## Excerpted text

The Trail Lakes Hatchery is owned by the State of Alaska and is managed under contract by the Cook Inlet Aquaculture Association (CIAA) on behalf of the Alaska Department of Fish and Game. CIAA was established in 1976 to provide the Cook Inlet drainage with an organized and reliable salmon stock. The Trail Lakes facility is permitted to introduce sockeye and coho salmon at several sites throughout the Cook Inlet watershed.
Approximately, 12.5 million sockeye salmon eggs are incubated and raised annually for release; and of these, 8 million fry are released to Hidden Lake, Leisure Lake, Hazel Lake, Kirschner Lake, Bear lake and English Bay Second lake and Tutka Bay.
In addition, approximately 2.5 million sockeye fry are reared to smolts and released to Tutka Bay Lagoon and Resurrection Bay. Approximately, 675,000 coho salmon eggs are collected, incubated and reared, allowing 450,000 fry to be released to Bear Lake and between 50,000 and 100,000 coho salmon smolts to be released at the Bear Creek weir.
As natural waters become less reliable in terms of microbiological quality, disease resistance is a growing concern. Salmon are susceptible to a wide variety of harmful outbreaks of viral, bacterial and parasitic fish diseases. To minimize the chance of infection and disease amongst stock and to break the infection cycle between fish farms and natural fish populations, a disinfection system is needed to treat water entering and circulating within the hatchery. Chemical treatment is not appropriate as it harms fish and cannot be released into open waters.
UV disinfection is best suited for treating incoming and recirculating water and fish farms and hatcheries because it uses no chemicals and does not create by-products that could harm the fish stock or other aquatic life upon discharge. UV light provides energy waves that demonstrate germicidal efficiencies that provides effective disinfection. The UV energy permanently damages the DNA structure of the microorganism so that it is unable to carry out routine cell functions of the respiration, the assimilation of food and replications. Once the cell is rendered non-viable, the organism quickly dies. The hatchery chooses to install an ETS-UV UVLW system. This UV design was originally developed to meet the rigorous NWRI standards for reuse water and has been validated to deliver doses over 100 mJ/cm², while using energy-efficient, 800-watt amalgam lamps.

## Problems to solve
**1)** Please transcribe the Trail Lakes Hatchery text word for word, starting with "UV disinfection is" and going on through "800-watt amalgam lamps.".
**2)** According to the Trail Lakes Hatchery text, in what year was the Cook Inlet Aquaculture Association established?
**3)** Name every type of fish disease that the Trail Lakes Hatchery text says salmon are susceptible to.

Dataset items
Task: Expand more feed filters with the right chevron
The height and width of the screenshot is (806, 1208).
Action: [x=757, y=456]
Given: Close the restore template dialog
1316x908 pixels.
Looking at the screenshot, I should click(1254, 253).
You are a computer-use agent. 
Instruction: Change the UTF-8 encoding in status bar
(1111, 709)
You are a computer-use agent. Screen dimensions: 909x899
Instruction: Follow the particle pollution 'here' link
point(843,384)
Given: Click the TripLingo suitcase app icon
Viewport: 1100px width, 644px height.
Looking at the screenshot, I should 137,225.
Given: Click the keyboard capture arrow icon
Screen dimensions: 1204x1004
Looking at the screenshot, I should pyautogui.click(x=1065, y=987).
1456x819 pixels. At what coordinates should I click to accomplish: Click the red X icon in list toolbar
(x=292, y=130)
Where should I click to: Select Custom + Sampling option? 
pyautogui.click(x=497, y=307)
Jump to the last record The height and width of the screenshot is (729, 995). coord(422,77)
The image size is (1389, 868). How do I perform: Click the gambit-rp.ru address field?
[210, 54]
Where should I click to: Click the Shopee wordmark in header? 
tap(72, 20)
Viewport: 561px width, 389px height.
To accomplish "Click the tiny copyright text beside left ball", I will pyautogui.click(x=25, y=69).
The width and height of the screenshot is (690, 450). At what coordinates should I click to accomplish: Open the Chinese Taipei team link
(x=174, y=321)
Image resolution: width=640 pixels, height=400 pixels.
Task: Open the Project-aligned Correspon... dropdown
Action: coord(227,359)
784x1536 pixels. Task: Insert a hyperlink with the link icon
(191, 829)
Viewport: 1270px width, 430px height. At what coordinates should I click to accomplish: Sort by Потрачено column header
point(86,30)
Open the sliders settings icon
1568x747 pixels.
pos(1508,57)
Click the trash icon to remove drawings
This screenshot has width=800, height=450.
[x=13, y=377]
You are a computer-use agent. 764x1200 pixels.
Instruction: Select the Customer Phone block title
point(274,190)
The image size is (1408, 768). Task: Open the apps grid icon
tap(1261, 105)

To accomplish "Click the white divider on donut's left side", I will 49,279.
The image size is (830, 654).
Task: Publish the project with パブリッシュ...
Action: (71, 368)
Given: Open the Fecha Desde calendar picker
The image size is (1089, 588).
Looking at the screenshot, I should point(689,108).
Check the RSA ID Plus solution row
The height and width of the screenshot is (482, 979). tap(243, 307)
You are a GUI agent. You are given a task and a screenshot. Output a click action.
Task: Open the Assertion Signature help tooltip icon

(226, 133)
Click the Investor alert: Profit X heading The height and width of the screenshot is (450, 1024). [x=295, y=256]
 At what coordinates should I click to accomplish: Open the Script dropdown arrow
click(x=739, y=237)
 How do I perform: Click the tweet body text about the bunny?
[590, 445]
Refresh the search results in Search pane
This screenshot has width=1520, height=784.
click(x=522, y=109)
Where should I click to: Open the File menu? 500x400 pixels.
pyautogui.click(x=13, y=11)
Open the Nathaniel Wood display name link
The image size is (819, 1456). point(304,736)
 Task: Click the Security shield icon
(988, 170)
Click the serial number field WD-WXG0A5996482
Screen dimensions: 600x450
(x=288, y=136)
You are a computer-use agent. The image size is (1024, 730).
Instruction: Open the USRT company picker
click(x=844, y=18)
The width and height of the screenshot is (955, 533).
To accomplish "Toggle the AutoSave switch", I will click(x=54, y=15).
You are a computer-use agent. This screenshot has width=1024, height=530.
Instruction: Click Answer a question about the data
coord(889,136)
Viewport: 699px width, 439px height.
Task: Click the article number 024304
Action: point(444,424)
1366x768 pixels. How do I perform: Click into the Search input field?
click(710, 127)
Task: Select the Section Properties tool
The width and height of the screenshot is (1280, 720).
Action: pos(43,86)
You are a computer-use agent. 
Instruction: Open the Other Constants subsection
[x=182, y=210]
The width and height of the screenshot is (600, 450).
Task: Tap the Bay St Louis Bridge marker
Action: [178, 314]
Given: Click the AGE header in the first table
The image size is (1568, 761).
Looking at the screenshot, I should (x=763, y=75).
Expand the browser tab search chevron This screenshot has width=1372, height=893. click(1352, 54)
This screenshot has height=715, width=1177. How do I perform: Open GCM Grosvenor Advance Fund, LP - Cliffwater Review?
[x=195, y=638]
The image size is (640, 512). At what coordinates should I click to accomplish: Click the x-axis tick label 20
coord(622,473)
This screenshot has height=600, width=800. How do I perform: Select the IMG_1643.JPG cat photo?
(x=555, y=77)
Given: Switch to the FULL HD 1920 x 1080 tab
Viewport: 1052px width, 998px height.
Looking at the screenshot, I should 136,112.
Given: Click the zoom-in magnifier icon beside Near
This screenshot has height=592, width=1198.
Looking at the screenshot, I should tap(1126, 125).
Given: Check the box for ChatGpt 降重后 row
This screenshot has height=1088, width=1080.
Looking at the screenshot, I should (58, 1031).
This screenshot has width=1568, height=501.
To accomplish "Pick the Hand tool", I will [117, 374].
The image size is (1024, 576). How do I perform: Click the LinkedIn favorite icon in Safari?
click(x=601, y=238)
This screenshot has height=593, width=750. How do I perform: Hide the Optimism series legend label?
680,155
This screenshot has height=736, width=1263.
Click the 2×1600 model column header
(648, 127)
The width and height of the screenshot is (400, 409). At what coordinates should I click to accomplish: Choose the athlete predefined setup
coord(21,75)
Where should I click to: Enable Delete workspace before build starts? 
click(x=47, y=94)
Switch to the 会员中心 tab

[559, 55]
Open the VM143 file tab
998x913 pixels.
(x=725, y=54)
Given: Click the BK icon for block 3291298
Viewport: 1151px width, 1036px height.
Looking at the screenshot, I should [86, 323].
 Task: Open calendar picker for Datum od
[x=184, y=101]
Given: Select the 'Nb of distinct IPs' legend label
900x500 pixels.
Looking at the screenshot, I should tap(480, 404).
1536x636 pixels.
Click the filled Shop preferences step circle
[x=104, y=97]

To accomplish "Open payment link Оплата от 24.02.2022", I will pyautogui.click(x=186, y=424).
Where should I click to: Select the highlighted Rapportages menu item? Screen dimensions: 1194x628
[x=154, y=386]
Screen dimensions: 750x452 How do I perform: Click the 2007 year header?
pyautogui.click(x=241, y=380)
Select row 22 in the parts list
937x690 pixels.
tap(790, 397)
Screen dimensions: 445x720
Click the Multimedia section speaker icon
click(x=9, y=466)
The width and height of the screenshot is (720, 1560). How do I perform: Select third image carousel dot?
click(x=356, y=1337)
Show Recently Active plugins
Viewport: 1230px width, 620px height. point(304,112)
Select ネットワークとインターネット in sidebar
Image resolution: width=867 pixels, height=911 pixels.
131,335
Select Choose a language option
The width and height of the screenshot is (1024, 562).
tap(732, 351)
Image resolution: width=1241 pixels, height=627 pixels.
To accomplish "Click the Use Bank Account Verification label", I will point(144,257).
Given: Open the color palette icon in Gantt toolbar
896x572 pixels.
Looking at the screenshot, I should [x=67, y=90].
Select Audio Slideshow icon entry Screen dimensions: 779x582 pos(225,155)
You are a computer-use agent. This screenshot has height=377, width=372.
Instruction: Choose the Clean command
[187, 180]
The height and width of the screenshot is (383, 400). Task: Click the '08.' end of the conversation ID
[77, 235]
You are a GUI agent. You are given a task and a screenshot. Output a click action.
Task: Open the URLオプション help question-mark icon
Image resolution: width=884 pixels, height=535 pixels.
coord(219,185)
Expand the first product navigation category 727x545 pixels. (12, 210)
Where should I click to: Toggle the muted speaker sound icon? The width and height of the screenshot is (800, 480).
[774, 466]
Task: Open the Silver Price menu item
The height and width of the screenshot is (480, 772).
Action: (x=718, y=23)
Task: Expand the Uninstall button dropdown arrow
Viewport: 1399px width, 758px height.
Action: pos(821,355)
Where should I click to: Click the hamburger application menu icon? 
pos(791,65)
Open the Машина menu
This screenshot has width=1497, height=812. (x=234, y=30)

## Solutions to the exercise
**1)**
UV disinfection is best suited for treating incoming and recirculating water and fish farms and hatcheries because it uses no chemicals and does not create by-products that could harm the fish stock or other aquatic life upon discharge. UV light provides energy waves that demonstrate germicidal efficiencies that provides effective disinfection. The UV energy permanently damages the DNA structure of the microorganism so that it is unable to carry out routine cell functions of the respiration, the assimilation of food and replications. Once the cell is rendered non-viable, the organism quickly dies. The hatchery chooses to install an ETS-UV UVLW system. This UV design was originally developed to meet the rigorous NWRI standards for reuse water and has been validated to deliver doses over 100 mJ/cm², while using energy-efficient, 800-watt amalgam lamps.

**2)** 1976

**3)** Viral, bacterial, parasitic